▶ **WHAT TO PRODUCE**
Reproduce the items below word for word, from their first line through the line containing "Looking at the screenshot, I should [x=477, y=80].", with both of those lines included.
>> Begin PROVIDED ENTRIES
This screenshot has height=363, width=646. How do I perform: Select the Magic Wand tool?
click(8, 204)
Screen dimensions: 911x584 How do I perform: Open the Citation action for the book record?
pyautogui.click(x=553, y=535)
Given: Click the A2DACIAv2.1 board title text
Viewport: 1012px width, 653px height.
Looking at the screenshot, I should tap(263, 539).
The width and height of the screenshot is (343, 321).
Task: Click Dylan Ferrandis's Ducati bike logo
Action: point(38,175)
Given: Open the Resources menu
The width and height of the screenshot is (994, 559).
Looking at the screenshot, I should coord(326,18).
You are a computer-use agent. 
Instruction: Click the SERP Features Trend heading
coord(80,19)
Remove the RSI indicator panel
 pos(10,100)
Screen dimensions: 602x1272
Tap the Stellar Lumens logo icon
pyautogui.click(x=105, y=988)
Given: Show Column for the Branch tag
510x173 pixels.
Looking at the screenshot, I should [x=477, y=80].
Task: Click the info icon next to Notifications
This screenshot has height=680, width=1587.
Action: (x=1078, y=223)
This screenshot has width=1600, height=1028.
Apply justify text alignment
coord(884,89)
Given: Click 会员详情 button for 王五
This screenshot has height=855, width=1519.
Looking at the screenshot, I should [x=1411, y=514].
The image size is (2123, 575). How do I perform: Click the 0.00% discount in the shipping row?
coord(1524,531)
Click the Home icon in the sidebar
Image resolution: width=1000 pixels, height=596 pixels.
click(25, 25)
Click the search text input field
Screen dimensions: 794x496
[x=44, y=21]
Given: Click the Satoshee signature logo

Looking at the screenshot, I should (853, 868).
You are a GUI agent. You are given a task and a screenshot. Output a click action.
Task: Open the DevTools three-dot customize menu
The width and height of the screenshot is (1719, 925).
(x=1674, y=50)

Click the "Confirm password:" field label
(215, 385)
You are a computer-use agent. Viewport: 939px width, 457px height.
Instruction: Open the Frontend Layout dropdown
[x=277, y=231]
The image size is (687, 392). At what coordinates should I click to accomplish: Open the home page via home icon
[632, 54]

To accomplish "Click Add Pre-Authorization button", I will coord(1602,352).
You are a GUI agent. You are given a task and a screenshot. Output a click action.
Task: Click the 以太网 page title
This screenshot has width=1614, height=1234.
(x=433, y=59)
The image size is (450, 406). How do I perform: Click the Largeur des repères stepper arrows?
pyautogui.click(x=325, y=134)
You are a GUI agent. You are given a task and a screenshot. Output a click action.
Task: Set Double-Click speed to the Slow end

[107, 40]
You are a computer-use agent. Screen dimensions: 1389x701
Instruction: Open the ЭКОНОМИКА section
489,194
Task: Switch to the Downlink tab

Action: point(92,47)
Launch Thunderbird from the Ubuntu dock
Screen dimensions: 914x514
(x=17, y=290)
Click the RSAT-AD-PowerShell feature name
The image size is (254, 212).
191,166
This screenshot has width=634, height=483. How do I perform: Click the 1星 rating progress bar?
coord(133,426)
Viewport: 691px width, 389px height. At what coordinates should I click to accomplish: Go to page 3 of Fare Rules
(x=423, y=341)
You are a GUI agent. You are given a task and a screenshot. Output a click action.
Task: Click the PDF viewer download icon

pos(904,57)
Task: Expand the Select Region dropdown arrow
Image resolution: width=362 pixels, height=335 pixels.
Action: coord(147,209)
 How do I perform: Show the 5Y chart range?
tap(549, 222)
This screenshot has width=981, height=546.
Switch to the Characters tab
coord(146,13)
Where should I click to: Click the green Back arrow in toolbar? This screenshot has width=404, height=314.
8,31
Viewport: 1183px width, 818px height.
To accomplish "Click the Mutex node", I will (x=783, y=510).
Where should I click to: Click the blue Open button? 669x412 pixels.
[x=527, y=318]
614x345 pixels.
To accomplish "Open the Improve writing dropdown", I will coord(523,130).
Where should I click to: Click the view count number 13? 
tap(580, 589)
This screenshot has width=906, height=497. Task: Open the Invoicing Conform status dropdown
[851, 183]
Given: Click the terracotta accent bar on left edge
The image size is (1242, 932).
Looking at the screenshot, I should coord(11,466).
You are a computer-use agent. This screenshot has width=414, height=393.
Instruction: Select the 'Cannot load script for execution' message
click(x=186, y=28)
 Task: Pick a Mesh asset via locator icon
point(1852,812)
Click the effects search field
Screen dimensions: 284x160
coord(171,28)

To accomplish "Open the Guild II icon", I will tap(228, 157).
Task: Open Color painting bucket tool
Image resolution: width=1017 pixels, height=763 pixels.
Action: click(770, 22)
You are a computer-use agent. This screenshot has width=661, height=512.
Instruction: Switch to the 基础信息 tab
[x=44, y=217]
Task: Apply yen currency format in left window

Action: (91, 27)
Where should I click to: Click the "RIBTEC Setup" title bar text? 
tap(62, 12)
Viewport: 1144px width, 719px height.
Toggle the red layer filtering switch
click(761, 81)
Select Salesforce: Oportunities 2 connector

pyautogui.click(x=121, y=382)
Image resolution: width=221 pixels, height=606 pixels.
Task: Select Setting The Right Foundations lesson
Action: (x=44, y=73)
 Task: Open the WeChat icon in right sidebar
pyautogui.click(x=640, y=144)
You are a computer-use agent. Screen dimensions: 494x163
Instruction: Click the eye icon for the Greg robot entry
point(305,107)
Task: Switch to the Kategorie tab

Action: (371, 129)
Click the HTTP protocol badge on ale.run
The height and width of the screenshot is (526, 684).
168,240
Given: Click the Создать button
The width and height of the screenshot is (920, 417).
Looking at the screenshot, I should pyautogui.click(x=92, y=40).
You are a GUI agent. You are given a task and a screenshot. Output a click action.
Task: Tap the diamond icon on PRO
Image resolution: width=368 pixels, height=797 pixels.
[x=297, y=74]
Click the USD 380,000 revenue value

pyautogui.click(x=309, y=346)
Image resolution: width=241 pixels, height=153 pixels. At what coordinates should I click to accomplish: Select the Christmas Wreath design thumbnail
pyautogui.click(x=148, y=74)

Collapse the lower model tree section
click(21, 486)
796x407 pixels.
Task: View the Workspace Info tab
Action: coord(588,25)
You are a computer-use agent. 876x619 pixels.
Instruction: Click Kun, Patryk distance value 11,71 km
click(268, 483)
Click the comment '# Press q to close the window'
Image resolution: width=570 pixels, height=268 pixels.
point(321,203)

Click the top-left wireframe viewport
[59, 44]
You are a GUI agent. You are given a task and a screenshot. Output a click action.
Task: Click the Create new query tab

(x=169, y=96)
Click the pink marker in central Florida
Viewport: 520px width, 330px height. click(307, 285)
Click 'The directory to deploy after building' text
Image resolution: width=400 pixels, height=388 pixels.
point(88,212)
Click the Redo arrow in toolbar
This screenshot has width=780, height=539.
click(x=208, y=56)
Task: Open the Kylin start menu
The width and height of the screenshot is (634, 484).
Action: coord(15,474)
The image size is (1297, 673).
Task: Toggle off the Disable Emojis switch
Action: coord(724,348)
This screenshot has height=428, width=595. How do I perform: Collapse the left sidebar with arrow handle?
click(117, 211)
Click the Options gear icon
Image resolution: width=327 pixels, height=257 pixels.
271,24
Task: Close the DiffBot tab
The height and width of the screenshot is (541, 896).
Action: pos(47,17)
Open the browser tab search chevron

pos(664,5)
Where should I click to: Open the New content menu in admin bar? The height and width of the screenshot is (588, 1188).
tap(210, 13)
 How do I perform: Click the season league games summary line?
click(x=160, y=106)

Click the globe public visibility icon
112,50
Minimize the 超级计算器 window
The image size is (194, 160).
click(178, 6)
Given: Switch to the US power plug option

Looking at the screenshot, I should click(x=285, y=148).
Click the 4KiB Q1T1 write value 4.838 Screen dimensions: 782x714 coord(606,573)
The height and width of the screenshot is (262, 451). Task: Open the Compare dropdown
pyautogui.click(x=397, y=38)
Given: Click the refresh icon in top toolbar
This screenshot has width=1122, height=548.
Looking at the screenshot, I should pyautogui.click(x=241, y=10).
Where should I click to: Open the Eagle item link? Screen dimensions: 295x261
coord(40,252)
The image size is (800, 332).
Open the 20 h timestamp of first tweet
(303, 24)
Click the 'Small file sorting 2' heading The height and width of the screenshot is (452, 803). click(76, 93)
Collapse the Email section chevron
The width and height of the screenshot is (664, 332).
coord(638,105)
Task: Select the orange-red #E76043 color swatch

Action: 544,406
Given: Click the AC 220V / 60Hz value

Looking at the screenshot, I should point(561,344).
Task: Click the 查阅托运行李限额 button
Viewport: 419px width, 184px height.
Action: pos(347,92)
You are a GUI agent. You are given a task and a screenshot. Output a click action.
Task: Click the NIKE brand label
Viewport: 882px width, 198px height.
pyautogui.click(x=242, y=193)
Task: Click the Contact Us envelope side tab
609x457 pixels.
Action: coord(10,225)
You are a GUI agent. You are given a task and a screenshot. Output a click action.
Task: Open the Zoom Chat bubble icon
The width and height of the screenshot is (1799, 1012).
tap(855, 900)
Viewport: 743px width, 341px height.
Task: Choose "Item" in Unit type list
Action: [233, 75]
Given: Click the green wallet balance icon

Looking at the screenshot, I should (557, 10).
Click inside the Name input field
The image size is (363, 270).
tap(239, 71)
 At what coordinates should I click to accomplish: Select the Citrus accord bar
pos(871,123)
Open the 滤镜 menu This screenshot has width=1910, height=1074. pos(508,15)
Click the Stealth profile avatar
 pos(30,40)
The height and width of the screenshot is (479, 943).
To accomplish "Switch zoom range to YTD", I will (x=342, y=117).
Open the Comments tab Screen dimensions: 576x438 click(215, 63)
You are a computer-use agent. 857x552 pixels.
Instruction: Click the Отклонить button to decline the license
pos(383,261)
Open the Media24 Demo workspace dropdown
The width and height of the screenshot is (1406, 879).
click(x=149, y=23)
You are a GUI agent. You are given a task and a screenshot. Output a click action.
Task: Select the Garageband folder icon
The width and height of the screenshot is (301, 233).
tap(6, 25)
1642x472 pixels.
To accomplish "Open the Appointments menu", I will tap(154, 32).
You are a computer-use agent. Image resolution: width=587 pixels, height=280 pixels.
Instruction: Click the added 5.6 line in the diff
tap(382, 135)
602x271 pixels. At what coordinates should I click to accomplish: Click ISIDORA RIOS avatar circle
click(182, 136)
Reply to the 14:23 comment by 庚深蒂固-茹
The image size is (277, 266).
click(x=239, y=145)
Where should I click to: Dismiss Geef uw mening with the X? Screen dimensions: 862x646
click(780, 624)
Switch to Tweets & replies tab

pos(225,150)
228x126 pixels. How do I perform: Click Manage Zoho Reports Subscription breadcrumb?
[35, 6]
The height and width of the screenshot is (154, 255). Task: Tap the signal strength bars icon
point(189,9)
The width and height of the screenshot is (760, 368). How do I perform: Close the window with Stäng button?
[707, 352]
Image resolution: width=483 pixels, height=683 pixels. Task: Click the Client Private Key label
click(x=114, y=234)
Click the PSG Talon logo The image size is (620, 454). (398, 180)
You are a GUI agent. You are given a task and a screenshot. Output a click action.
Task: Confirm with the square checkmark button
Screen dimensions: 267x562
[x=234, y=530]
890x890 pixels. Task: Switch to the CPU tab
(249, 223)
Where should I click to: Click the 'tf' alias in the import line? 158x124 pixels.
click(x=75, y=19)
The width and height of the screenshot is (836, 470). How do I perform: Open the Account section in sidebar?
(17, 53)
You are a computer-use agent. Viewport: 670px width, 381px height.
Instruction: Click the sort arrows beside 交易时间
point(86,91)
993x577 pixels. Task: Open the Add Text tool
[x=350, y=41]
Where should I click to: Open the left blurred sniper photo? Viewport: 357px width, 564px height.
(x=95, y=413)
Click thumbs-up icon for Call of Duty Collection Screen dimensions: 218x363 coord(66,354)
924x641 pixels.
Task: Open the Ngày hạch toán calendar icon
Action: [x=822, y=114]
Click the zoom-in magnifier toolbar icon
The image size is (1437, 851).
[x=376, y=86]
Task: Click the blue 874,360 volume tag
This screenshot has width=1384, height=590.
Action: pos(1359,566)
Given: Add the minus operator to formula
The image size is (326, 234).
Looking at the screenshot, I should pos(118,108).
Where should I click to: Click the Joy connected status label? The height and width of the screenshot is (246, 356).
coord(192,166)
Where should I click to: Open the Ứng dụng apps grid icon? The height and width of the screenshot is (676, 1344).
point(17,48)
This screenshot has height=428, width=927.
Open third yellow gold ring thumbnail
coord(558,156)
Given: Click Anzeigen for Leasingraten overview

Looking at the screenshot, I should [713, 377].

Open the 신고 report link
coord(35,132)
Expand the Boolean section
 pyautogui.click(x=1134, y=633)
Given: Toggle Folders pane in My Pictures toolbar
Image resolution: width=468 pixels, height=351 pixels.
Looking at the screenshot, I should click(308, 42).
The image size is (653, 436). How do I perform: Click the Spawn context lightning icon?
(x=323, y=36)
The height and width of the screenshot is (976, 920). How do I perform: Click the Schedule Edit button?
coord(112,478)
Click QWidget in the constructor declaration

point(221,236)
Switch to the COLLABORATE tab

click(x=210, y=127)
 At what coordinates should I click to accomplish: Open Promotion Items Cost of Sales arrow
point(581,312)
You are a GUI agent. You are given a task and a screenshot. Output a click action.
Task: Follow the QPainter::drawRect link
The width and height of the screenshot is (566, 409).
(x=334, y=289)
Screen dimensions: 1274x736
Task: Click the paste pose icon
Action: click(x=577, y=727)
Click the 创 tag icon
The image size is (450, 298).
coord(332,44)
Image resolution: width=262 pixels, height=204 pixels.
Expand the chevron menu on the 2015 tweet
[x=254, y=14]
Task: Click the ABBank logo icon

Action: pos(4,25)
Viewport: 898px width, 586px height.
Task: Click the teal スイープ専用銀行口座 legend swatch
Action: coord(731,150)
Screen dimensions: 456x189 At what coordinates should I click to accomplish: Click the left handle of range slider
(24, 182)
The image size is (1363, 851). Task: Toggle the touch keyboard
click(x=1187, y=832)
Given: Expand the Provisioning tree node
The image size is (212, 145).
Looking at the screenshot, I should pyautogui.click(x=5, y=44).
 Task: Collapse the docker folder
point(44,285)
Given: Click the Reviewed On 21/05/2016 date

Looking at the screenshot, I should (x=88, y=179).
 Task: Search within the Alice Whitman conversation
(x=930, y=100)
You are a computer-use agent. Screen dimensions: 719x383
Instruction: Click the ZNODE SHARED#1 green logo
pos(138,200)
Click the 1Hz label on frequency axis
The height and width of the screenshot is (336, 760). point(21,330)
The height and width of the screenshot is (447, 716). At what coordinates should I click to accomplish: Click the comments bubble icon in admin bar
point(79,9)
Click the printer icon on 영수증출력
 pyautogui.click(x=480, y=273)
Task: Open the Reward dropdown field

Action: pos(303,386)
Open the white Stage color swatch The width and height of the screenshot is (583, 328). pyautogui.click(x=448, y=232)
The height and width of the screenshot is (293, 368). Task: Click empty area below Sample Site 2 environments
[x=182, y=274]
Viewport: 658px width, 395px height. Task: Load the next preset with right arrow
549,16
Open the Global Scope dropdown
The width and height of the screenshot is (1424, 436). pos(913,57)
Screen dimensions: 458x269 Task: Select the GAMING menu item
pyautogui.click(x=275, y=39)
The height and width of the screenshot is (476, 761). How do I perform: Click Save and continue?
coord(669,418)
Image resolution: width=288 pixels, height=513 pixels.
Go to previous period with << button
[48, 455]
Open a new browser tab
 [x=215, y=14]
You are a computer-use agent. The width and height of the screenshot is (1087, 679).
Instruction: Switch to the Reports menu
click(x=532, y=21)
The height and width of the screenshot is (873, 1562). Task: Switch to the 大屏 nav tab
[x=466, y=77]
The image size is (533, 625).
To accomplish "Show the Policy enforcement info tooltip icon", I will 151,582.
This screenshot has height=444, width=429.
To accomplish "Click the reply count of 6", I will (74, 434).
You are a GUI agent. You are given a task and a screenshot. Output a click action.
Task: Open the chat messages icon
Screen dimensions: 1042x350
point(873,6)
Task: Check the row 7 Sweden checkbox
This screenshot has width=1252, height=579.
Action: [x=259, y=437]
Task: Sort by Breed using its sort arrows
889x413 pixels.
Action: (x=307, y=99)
>> End PROVIDED ENTRIES
▶ **IN RESPONSE**
This screenshot has height=363, width=646. How do I perform: Select the Magic Wand tool?
click(8, 204)
Screen dimensions: 911x584 How do I perform: Open the Citation action for the book record?
pyautogui.click(x=553, y=535)
Given: Click the A2DACIAv2.1 board title text
Viewport: 1012px width, 653px height.
Looking at the screenshot, I should tap(263, 539).
The width and height of the screenshot is (343, 321).
Task: Click Dylan Ferrandis's Ducati bike logo
Action: point(38,175)
Given: Open the Resources menu
The width and height of the screenshot is (994, 559).
Looking at the screenshot, I should coord(326,18).
You are a computer-use agent. 
Instruction: Click the SERP Features Trend heading
coord(80,19)
Remove the RSI indicator panel
 pos(10,100)
Screen dimensions: 602x1272
Tap the Stellar Lumens logo icon
pyautogui.click(x=105, y=988)
Given: Show Column for the Branch tag
510x173 pixels.
Looking at the screenshot, I should [x=477, y=80].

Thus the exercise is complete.